Re: [PATCH v2] docs: rewrite the documentation of the text and eol attributes

[Date Prev][Date Next][Thread Prev][Thread Next][Date Index][Thread Index]

 



On Thu, Apr 27, 2023 at 10:22:21PM -0600, Alex Henrie wrote:

Thanks for picking this up.
There had been some comments from Junio, I haven't had time to look at
them yet.
Some of my comments inline, lets see how we can converge things.

> These two sentences are confusing because the description of the text
> attribute sounds exactly the same as the description of the text=auto
> attribute:
>
> "Setting the text attribute on a path enables end-of-line normalization"
>
> "When text is set to "auto", the path is marked for automatic
> end-of-line conversion"
>
> Unless the reader is already familiar with the two variants, there's a
> high probability that they will think that "end-of-line normalization"
> is the same thing as "automatic end-of-line conversion".
>
> It's also not clear that the phrase "When the file has been committed
> with CRLF, no conversion is done" in the paragraph for text=auto does
> not apply equally to the bare text attribute which is described earlier.
> Moreover, it falsely implies that normalization is only suppressed if
> the file has been committed.
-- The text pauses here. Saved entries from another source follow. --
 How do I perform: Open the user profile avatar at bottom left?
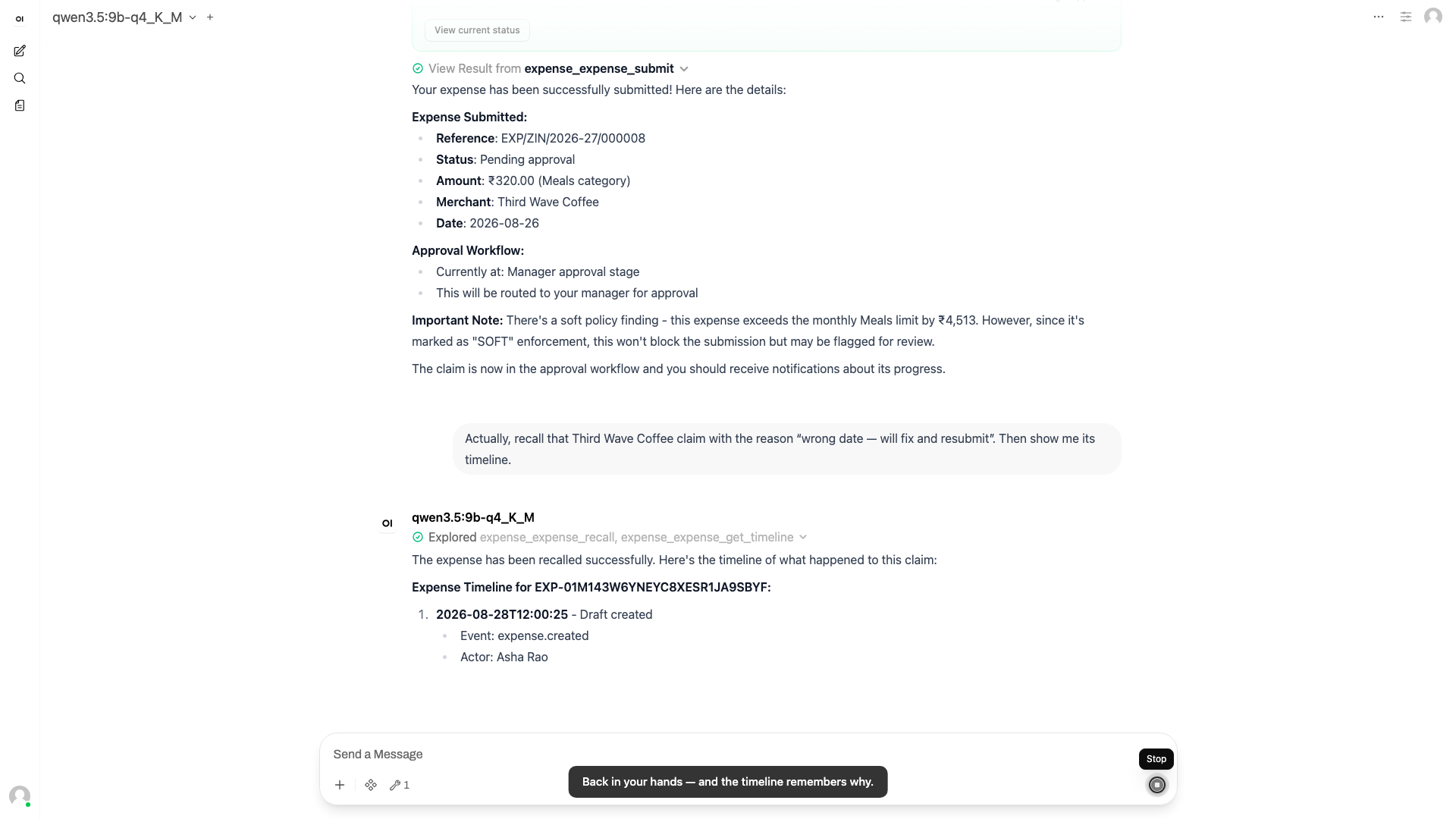[x=20, y=795]
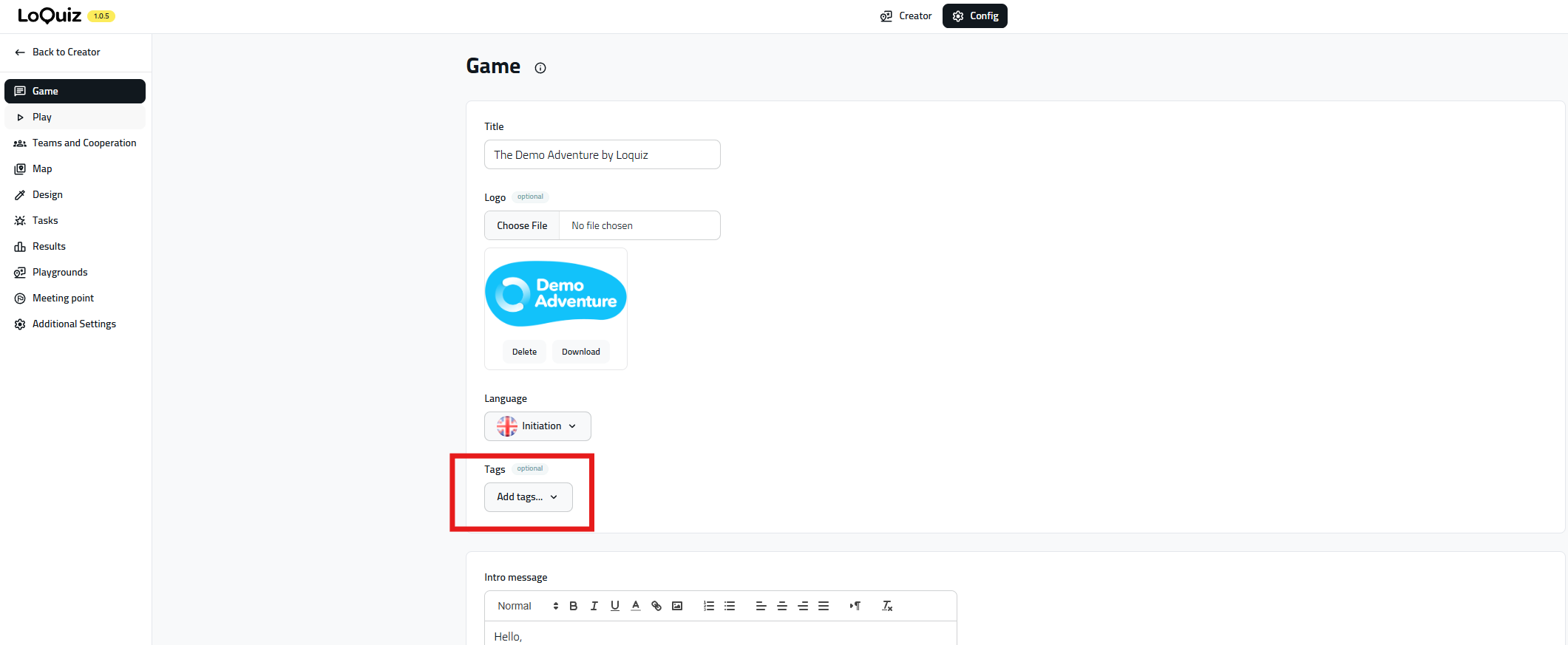
Task: Insert a link using the link icon
Action: click(x=656, y=606)
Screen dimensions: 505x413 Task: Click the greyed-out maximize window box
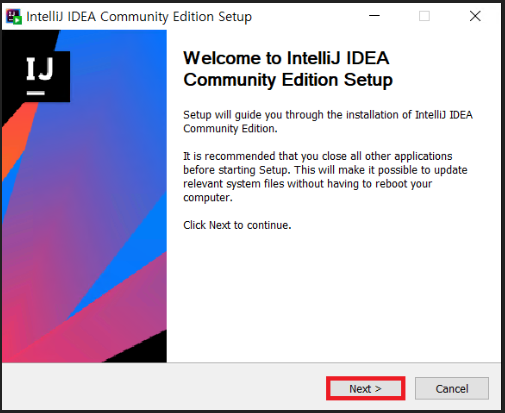[x=424, y=16]
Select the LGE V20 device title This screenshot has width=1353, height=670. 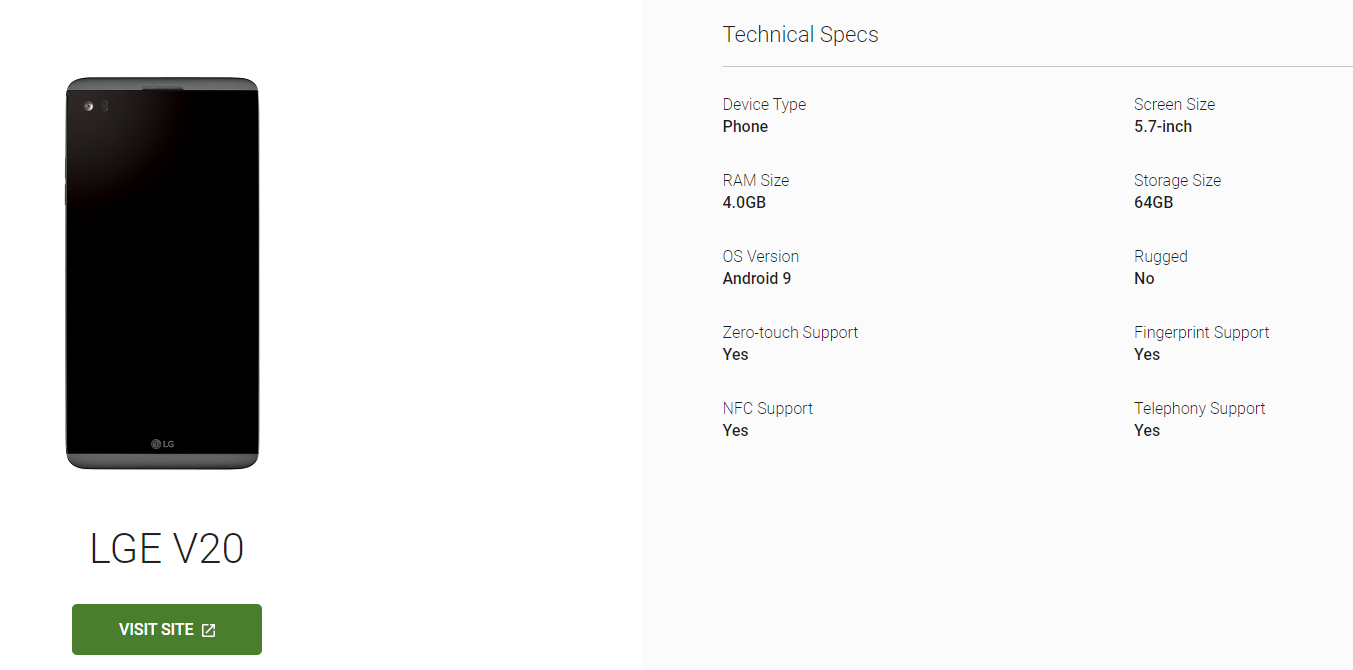pos(167,549)
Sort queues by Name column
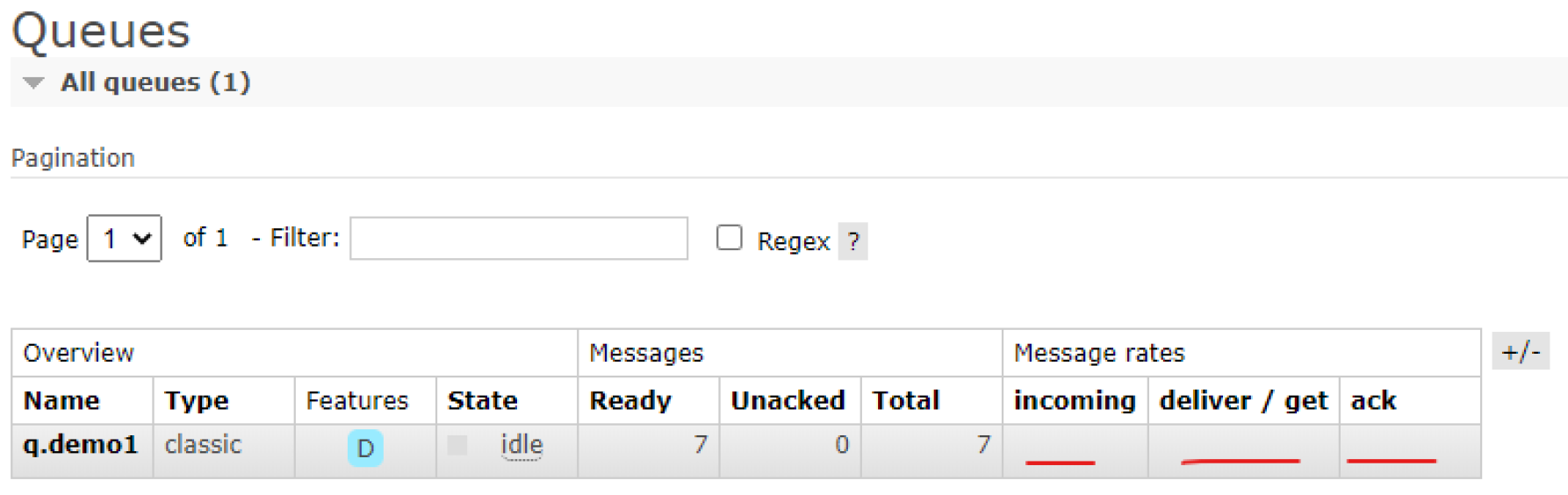The height and width of the screenshot is (495, 1568). click(61, 401)
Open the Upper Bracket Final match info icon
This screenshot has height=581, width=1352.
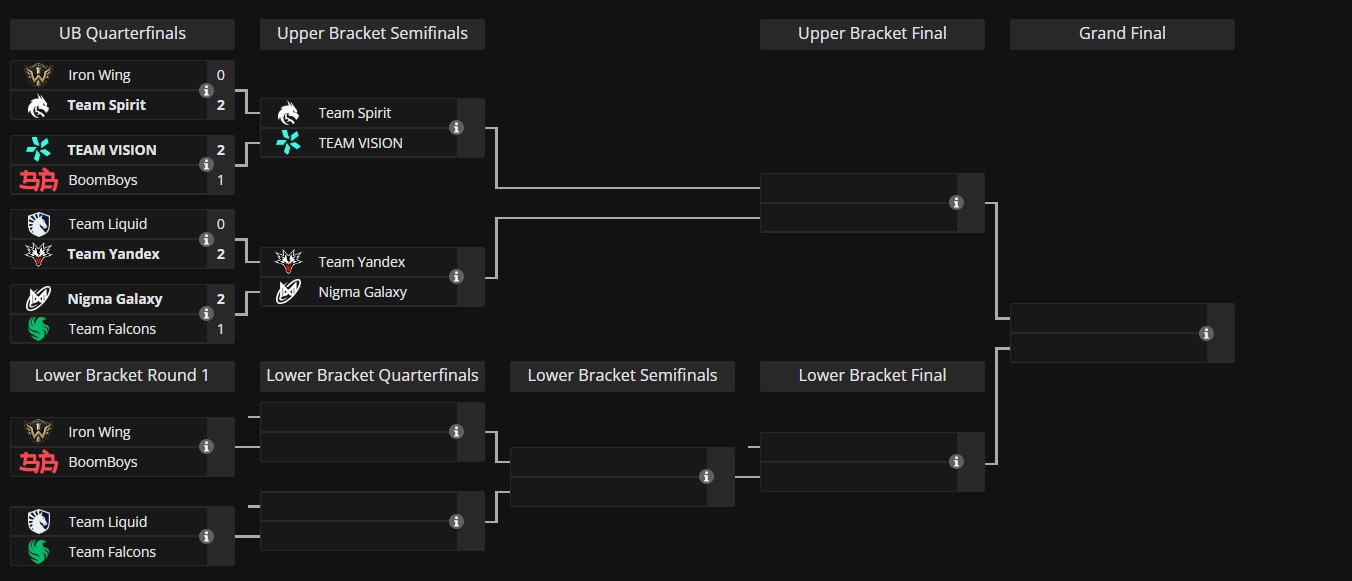click(x=956, y=203)
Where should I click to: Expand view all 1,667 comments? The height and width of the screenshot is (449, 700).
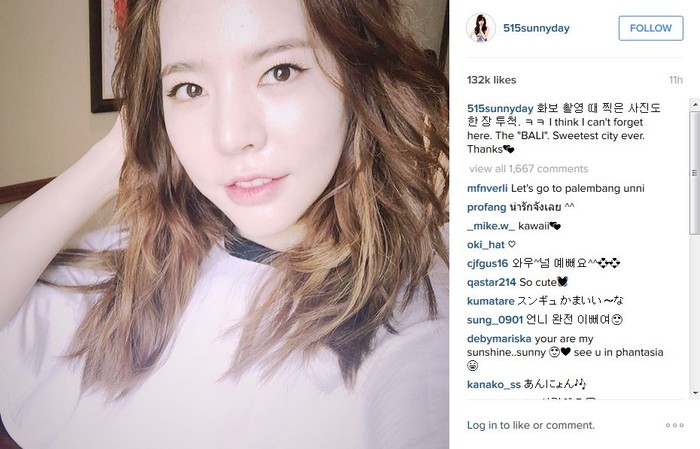tap(529, 169)
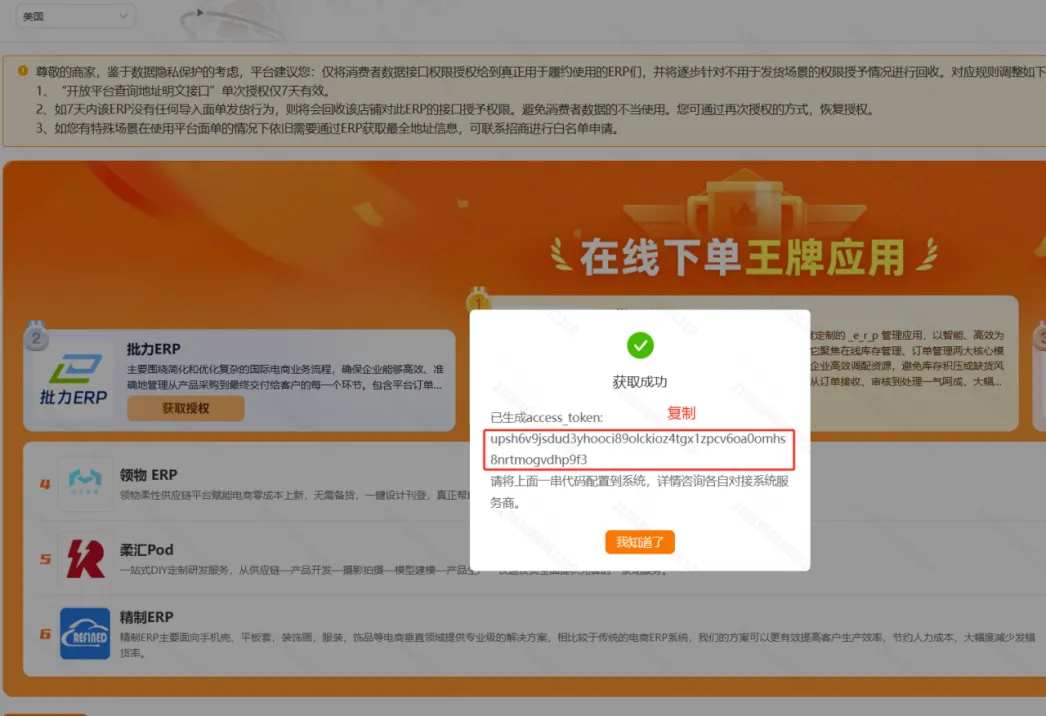Click the 精制ERP blue logo icon
Screen dimensions: 1046x716
point(85,633)
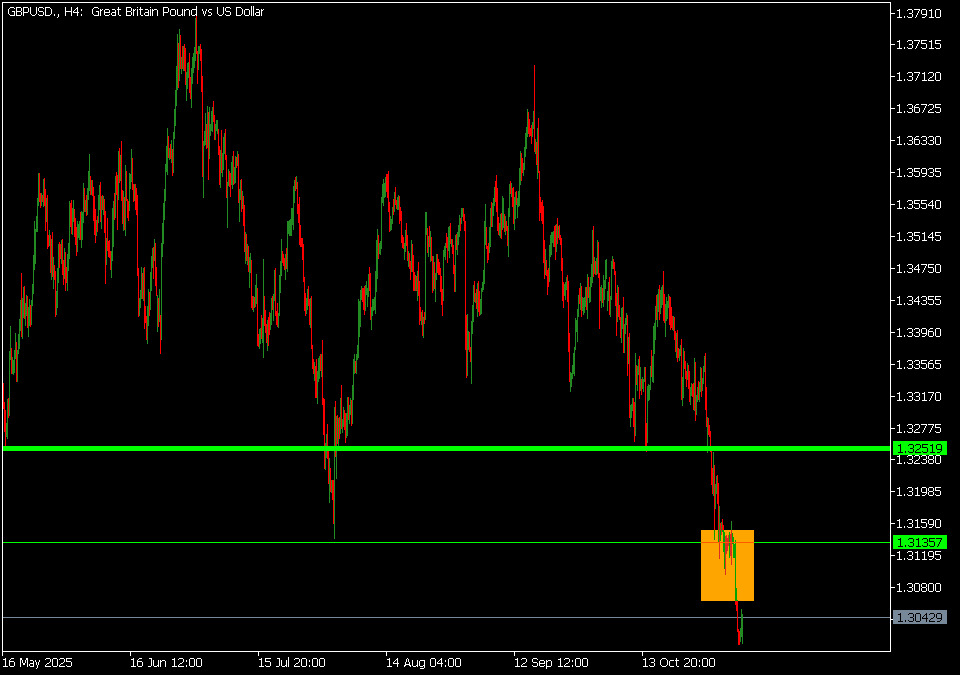Click the 1.33960 price scale value
This screenshot has height=675, width=960.
pos(920,332)
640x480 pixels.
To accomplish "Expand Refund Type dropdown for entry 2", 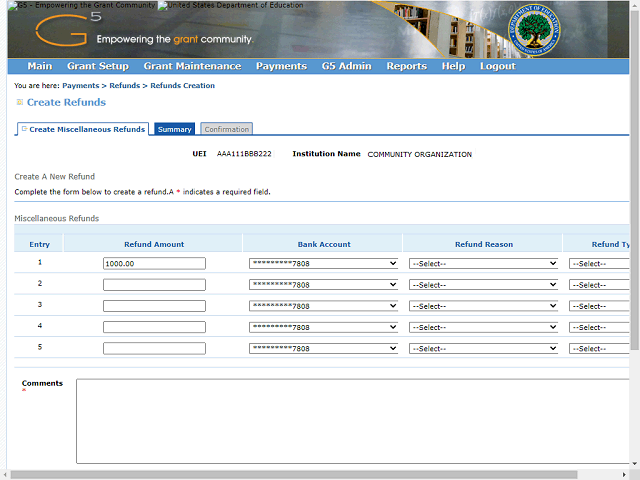I will [x=598, y=285].
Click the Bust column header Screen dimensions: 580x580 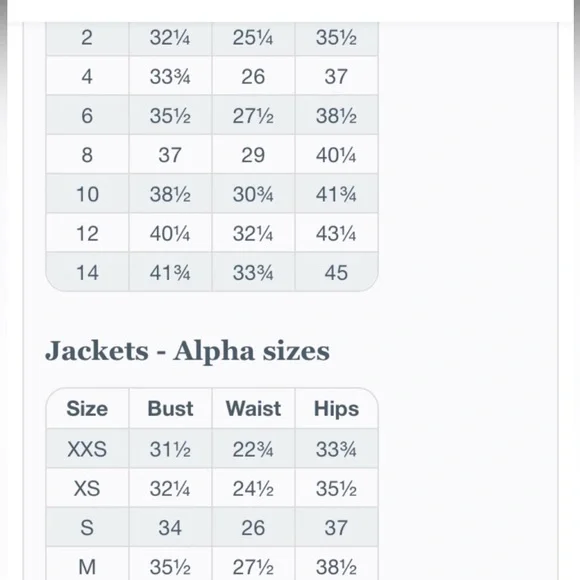170,408

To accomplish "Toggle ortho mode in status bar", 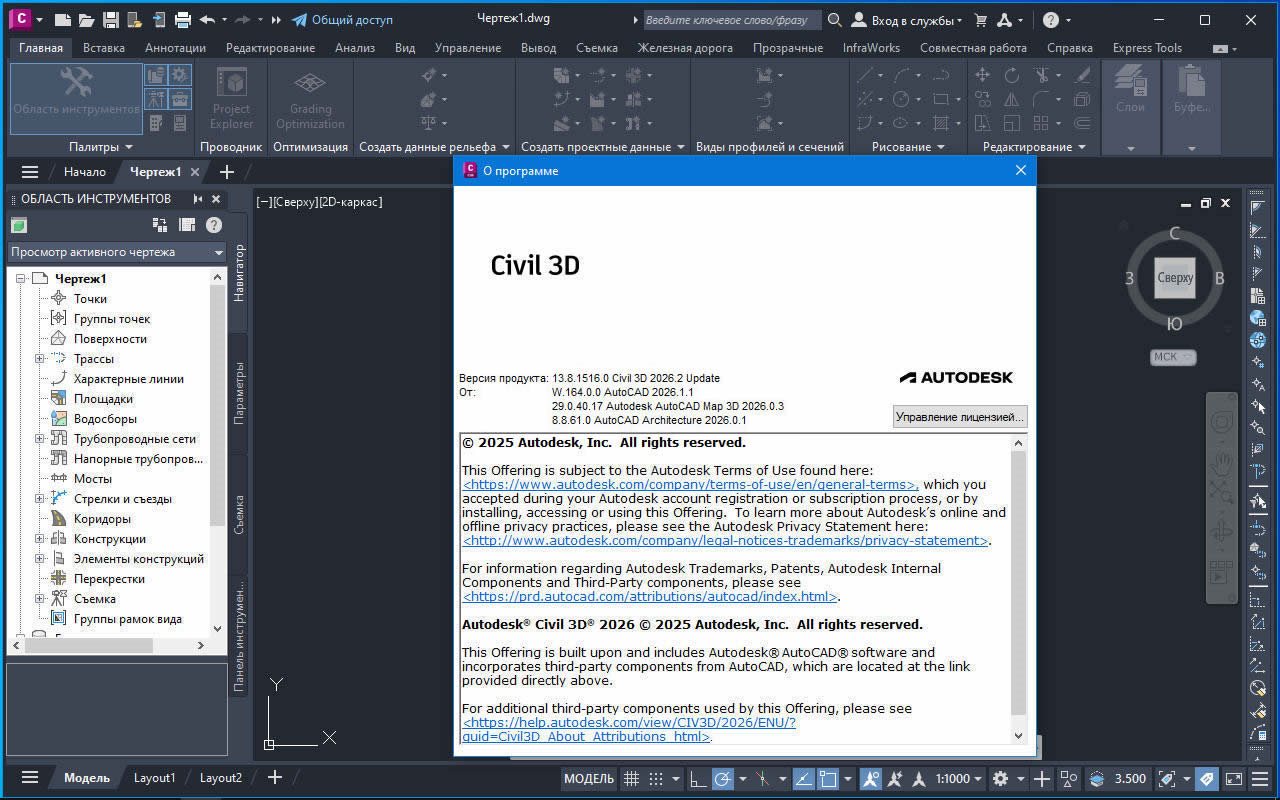I will point(697,778).
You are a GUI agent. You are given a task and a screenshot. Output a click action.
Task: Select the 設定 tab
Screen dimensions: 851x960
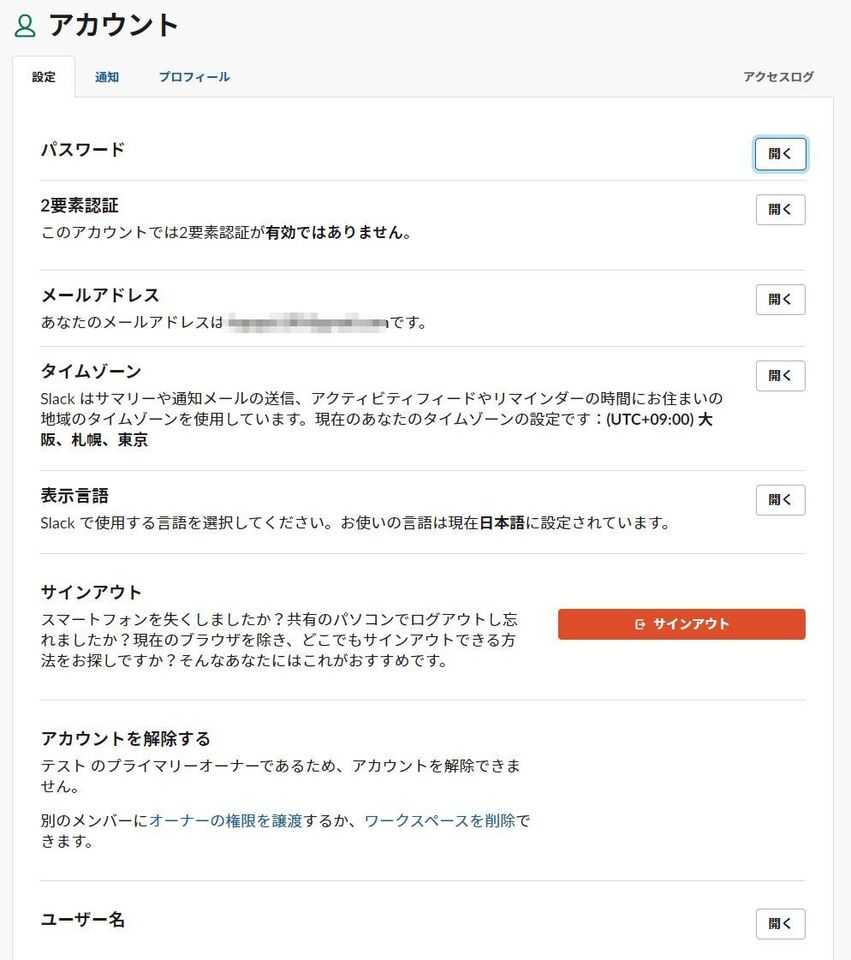[44, 76]
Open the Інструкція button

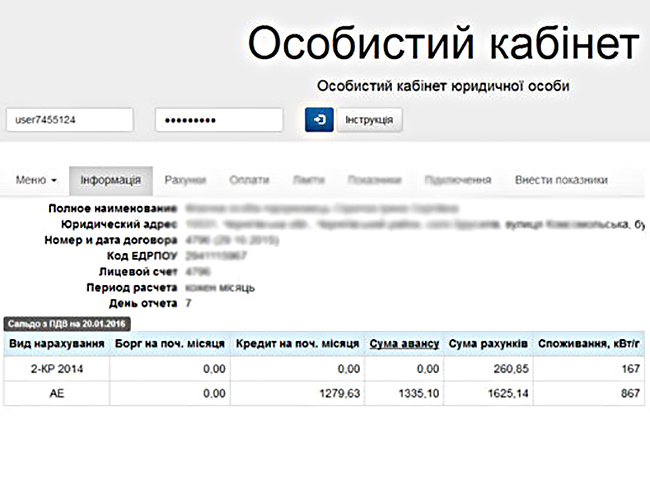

In fact, running `git add` on a CRLF file,
> adding the text=auto attribute to the file, and running `git add` again
> does not do anything to the line endings either.
>
> On top of that, in several places the documentation for the eol
> attribute sounds like it can force normalization on checkin and checkout
> all by itself, but eol doesn't control normalization on checkin and
> doesn't control normalization on checkout either unless accompanied by
> the text attribute.
>
> Rephrase the documentation of text, text=auto, eol, eol=crlf, and eol=lf
> to be clear about how they are the same, how they are different, and in
> what cases normalization is performed.
>
> Signed-off-by: Alex Henrie <alexhenrie24@xxxxxxxxx>
> ---
> v2: rewrite completely and rewrite the eol documentation too
> ---
>  Documentation/gitattributes.txt | 58 +++++++++++++++++++--------------
>  1 file changed, 33 insertions(+), 25 deletions(-)
>
> diff --git a/Documentation/gitattributes.txt b/Documentation/gitattributes.txt
> index 39bfbca1ff..bcea84f439 100644
> --- a/Documentation/gitattributes.txt
> +++ b/Documentation/gitattributes.txt
> @@ -120,20 +120,22 @@ repository upon 'git add' and 'git commit'.
>  `text`
>  ^^^^^^
>
> -This attribute enables and controls end-of-line normalization.  When a

Hm, not only, I think. The terminologie is probably not very well specified.
I would say that it "controls end-of-line conversion".
There are 2 type of conversions, from CRLF into LF and LF into CRLF.
The CRLF -> LF conversion happens only at `git commit`
(strictly speaking already at `git add`) and is called normalization.
Because in Git a "normalized" file has LF in the repo (and index).
The term normalize has even been add to 2 commands:

`git add --renormalize .`
inspired by
`git merge -Xrenormalize`

> -text file is normalized, its line endings are converted to LF in the
> -repository.  To control what line ending style is used in the working
> -directory, use the `eol` attribute for a single file and the
> -`core.eol` configuration variable for all text files.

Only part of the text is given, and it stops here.